Given request —
Reproduce verbatim the lines of the records from the line containing "Show info for the collection option" through the end of the records, omitting the pictures from your reproduction.
======== Listed records
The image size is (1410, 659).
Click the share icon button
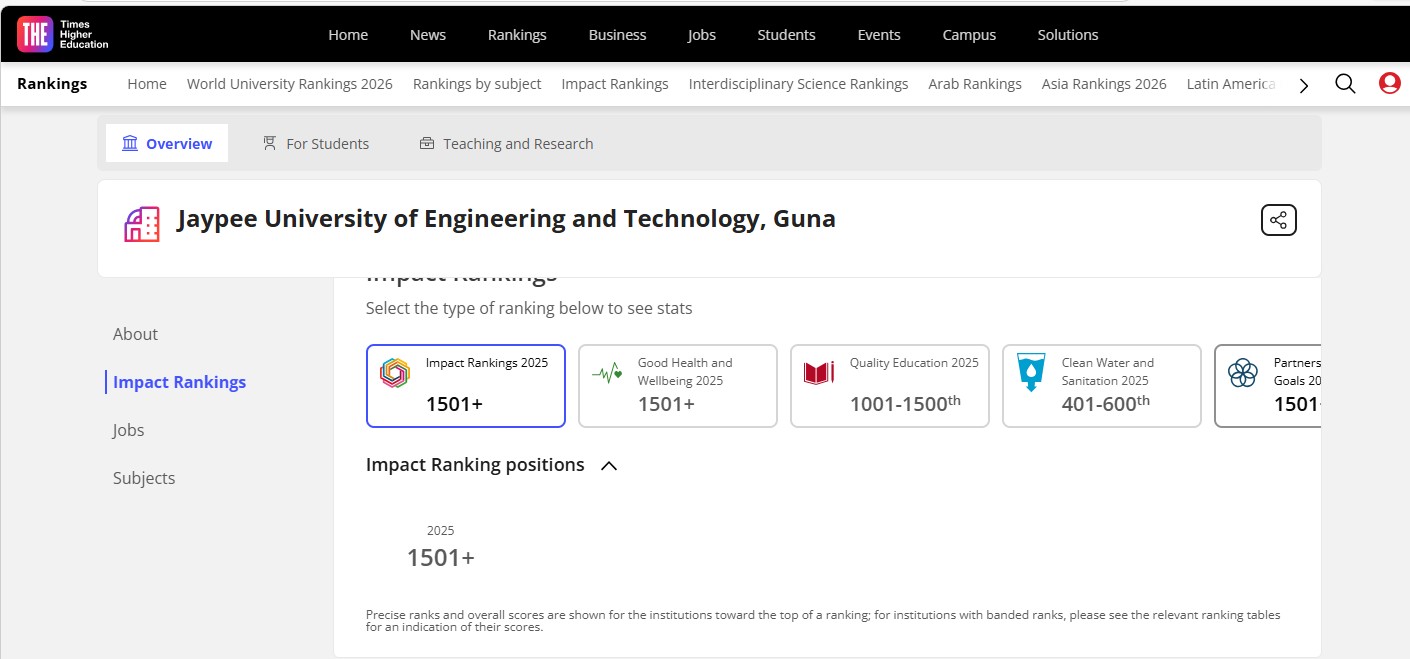tap(1278, 220)
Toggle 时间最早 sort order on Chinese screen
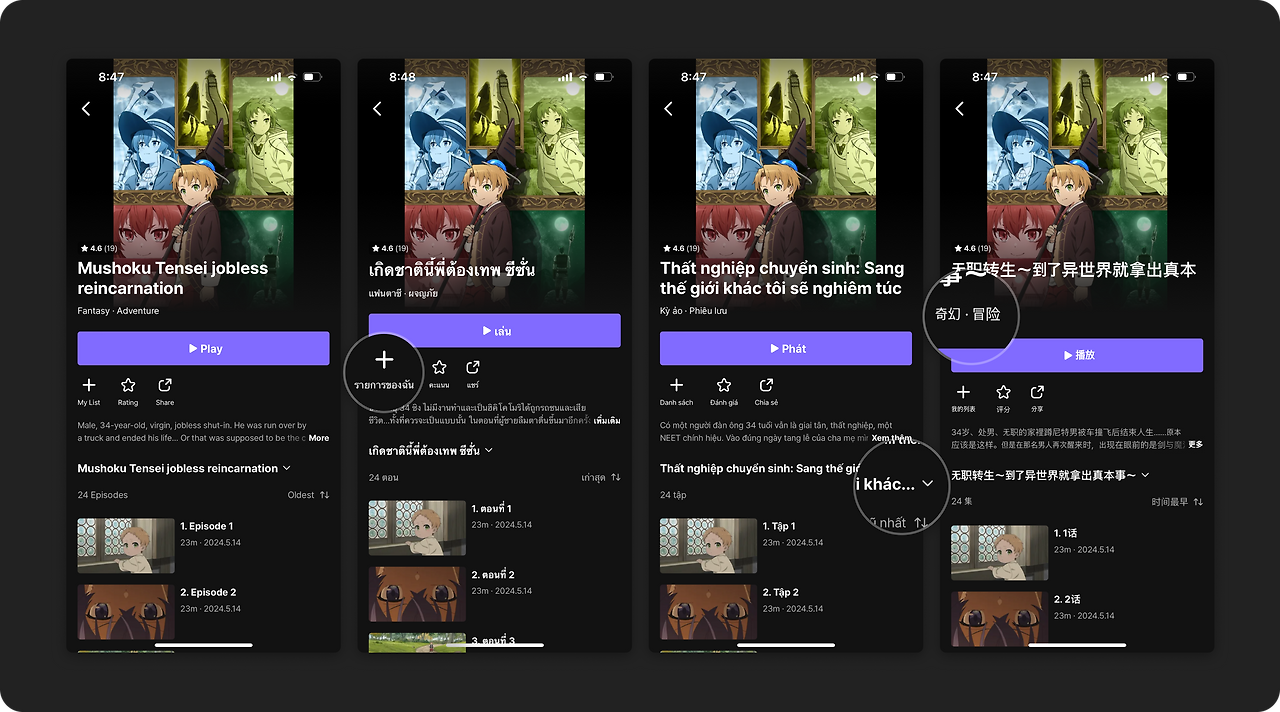Screen dimensions: 1280x712 pyautogui.click(x=1177, y=501)
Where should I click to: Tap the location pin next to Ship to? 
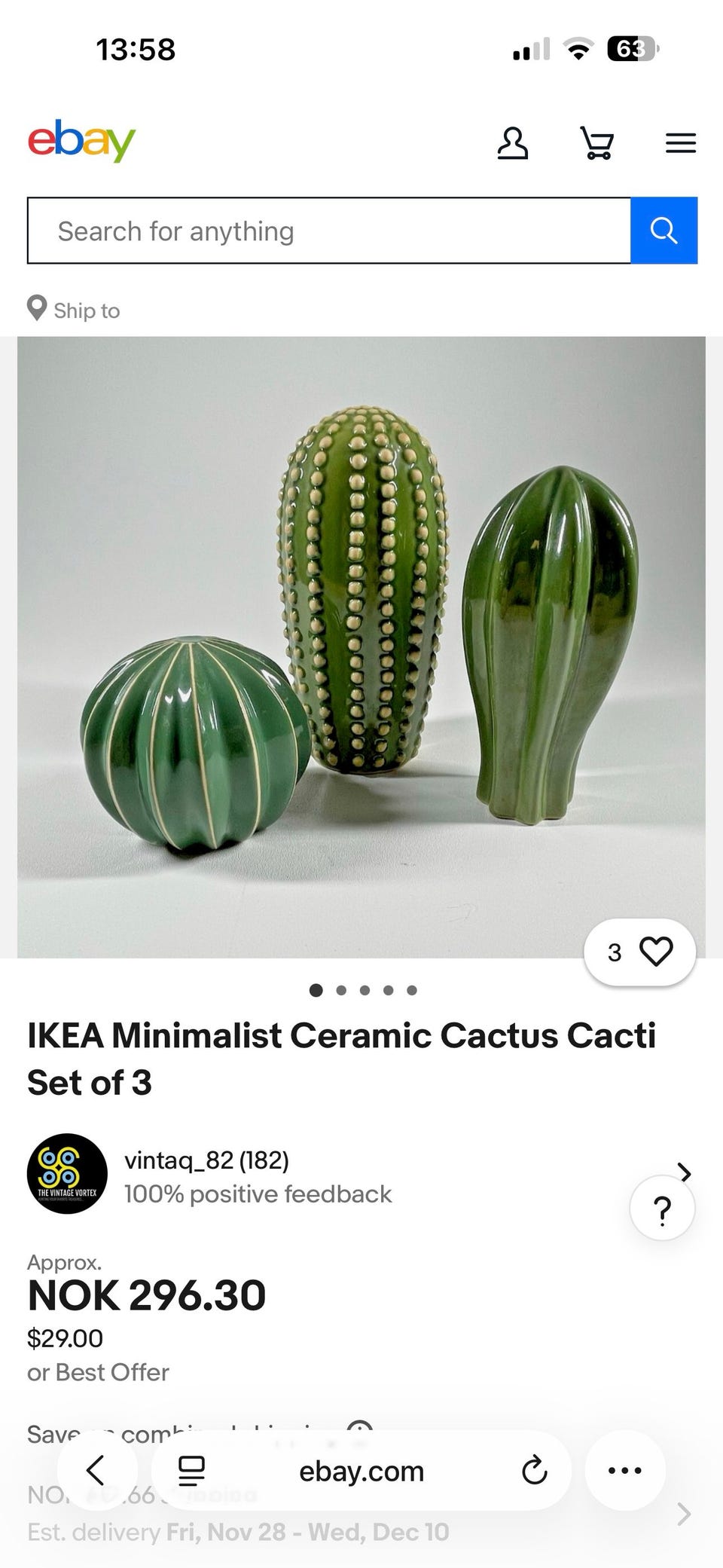click(x=37, y=308)
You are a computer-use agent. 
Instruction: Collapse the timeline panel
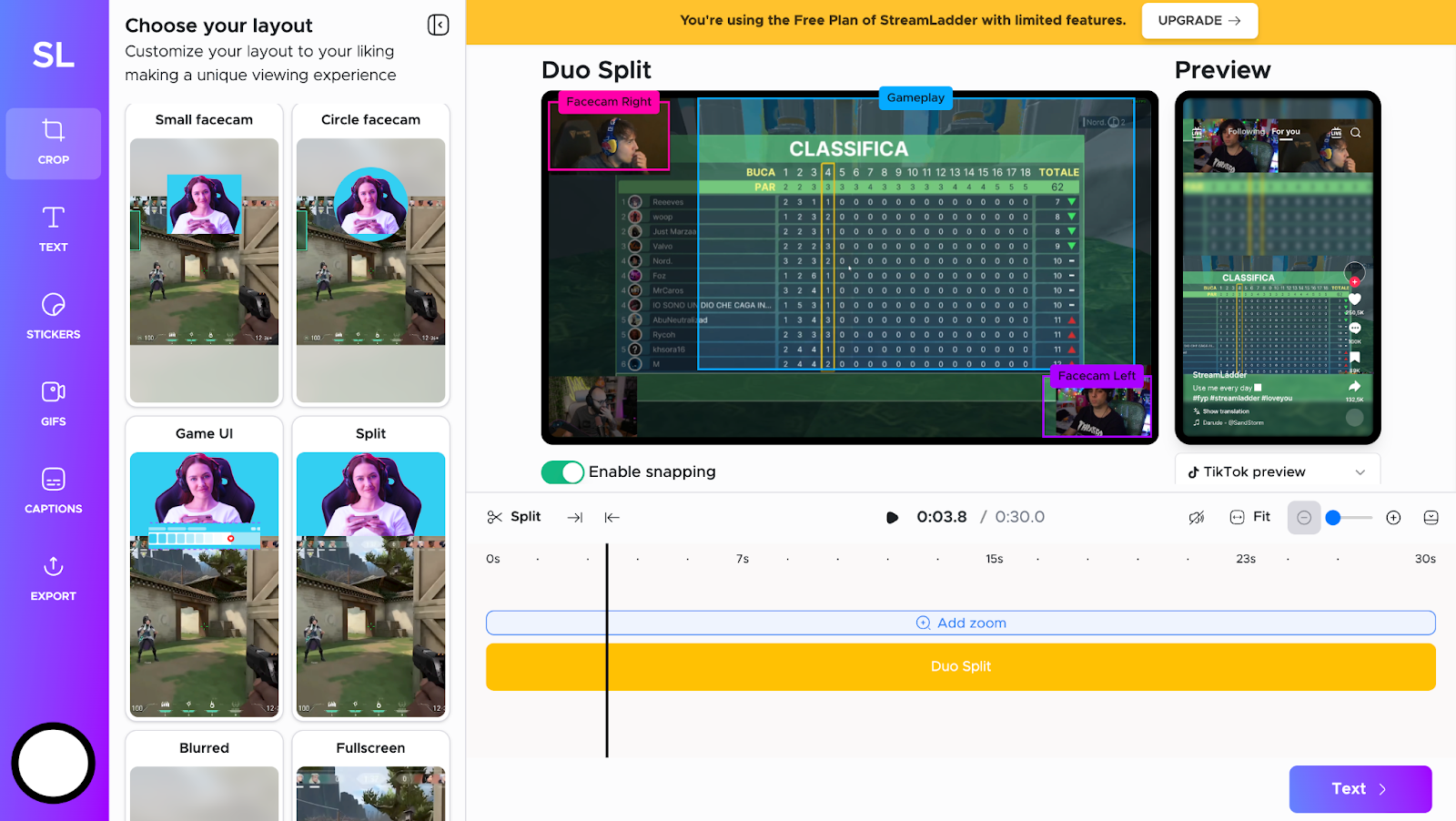[x=1431, y=518]
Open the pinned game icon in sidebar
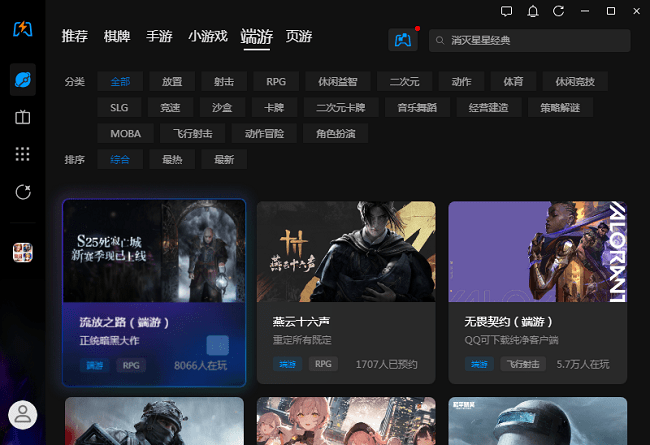Image resolution: width=650 pixels, height=445 pixels. coord(23,252)
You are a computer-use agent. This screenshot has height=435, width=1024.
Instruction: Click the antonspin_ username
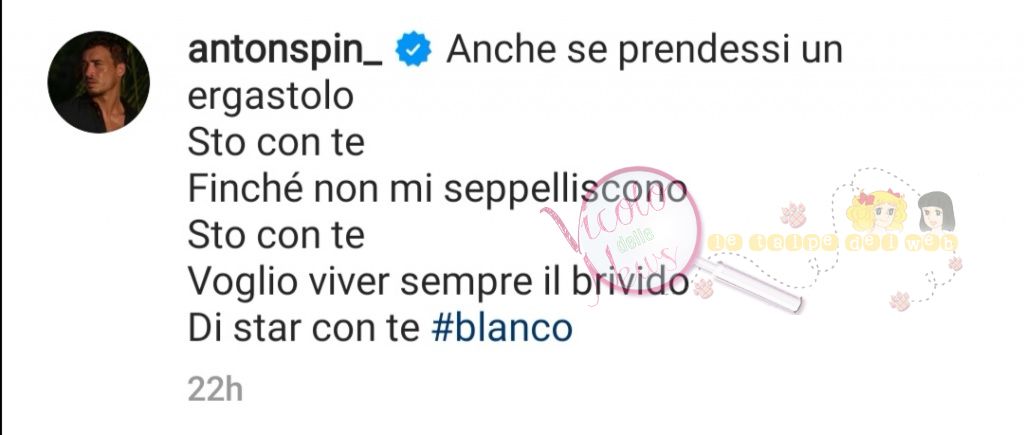point(285,51)
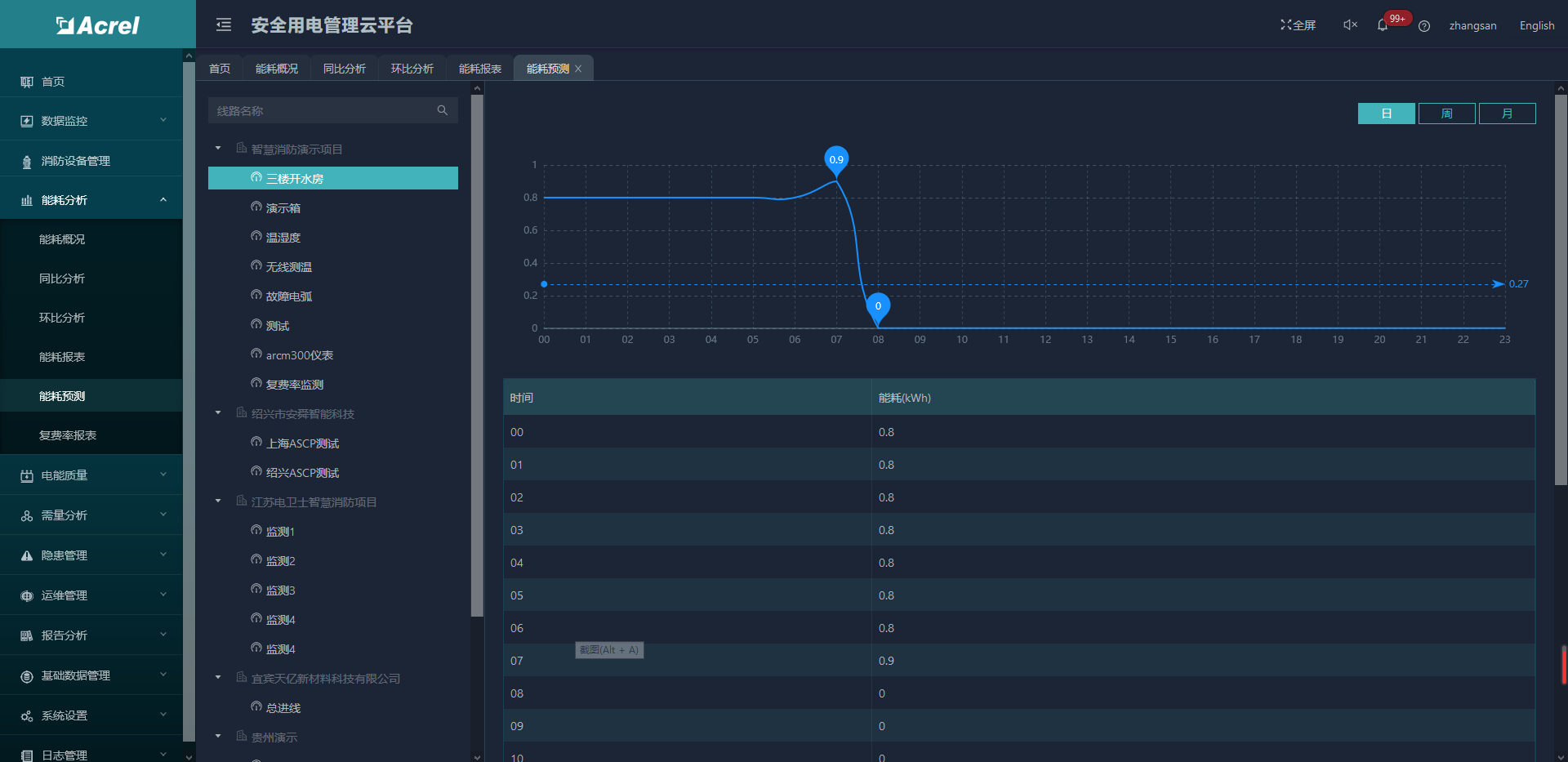Toggle the muted speaker sound icon

pyautogui.click(x=1350, y=25)

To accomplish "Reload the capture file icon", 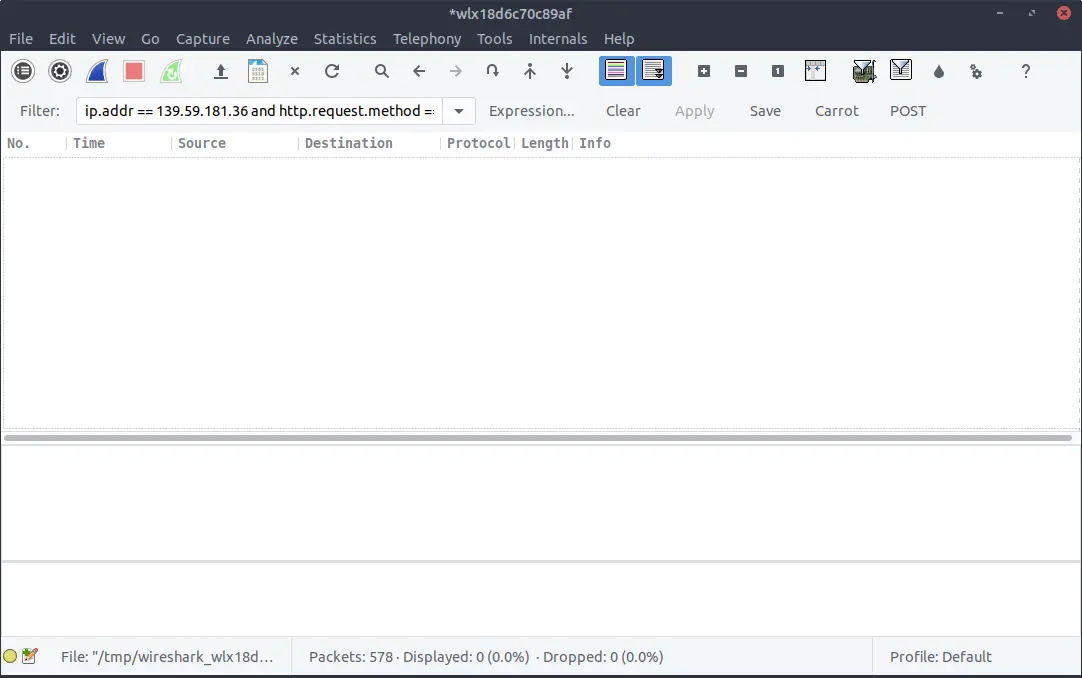I will [332, 71].
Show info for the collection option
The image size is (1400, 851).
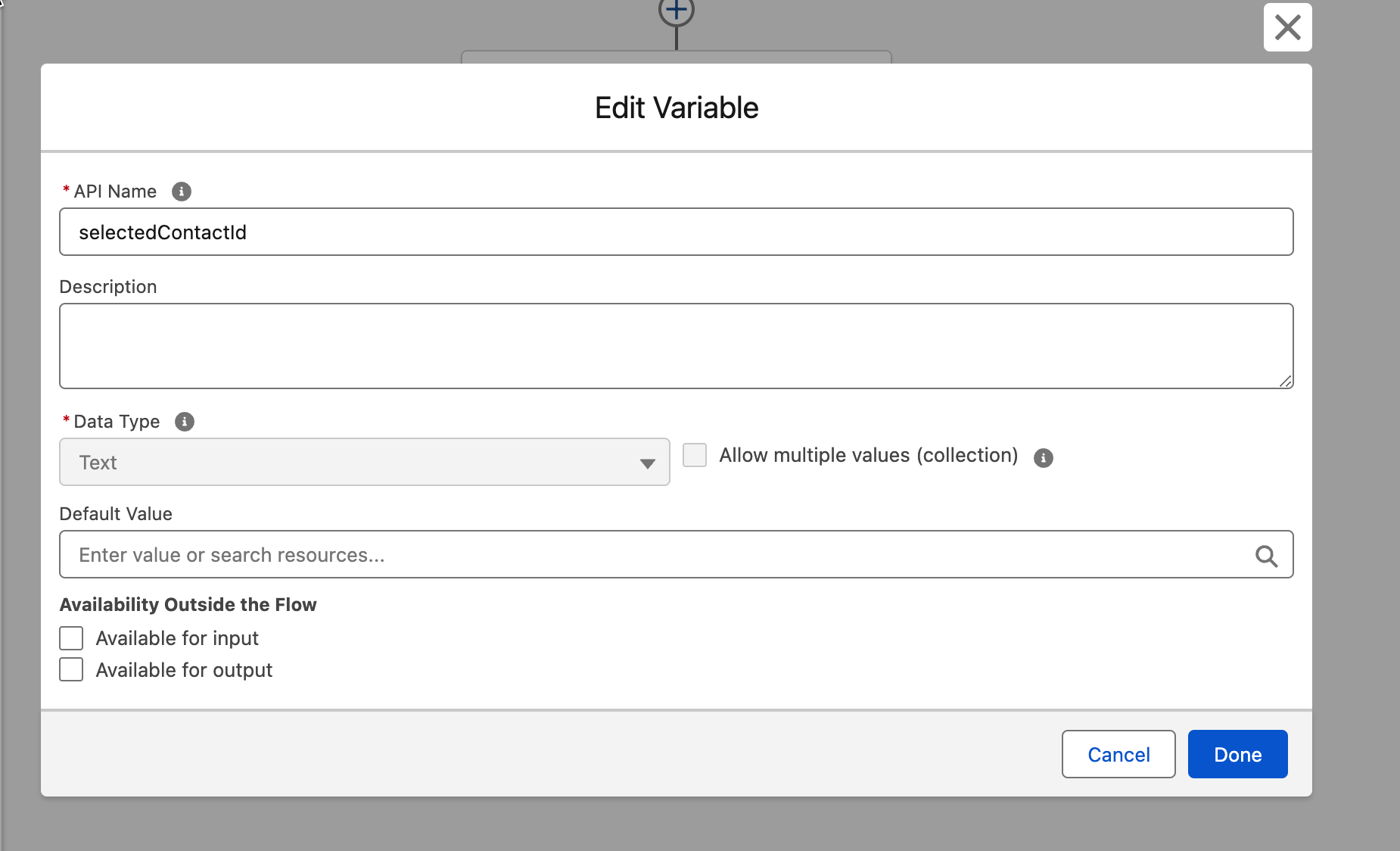point(1044,458)
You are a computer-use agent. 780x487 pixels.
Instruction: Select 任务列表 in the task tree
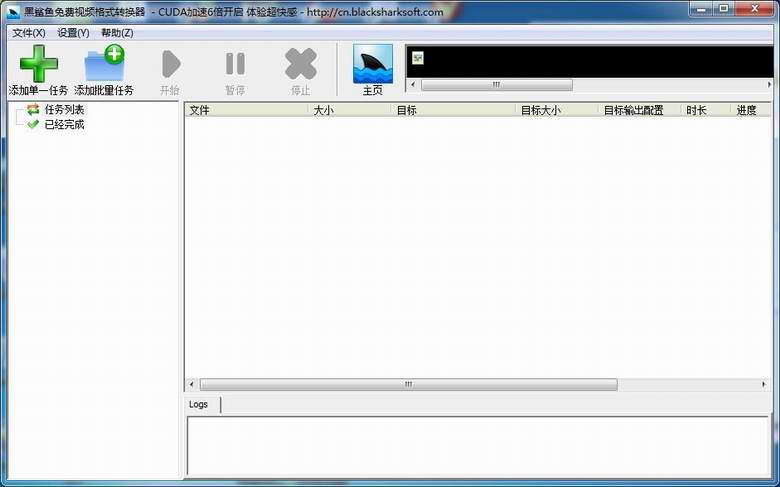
================
Finished answer —
Show info for the collection option
The image size is (1400, 851).
point(1044,458)
You are a computer-use agent. 780x487 pixels.
Instruction: Select 任务列表 in the task tree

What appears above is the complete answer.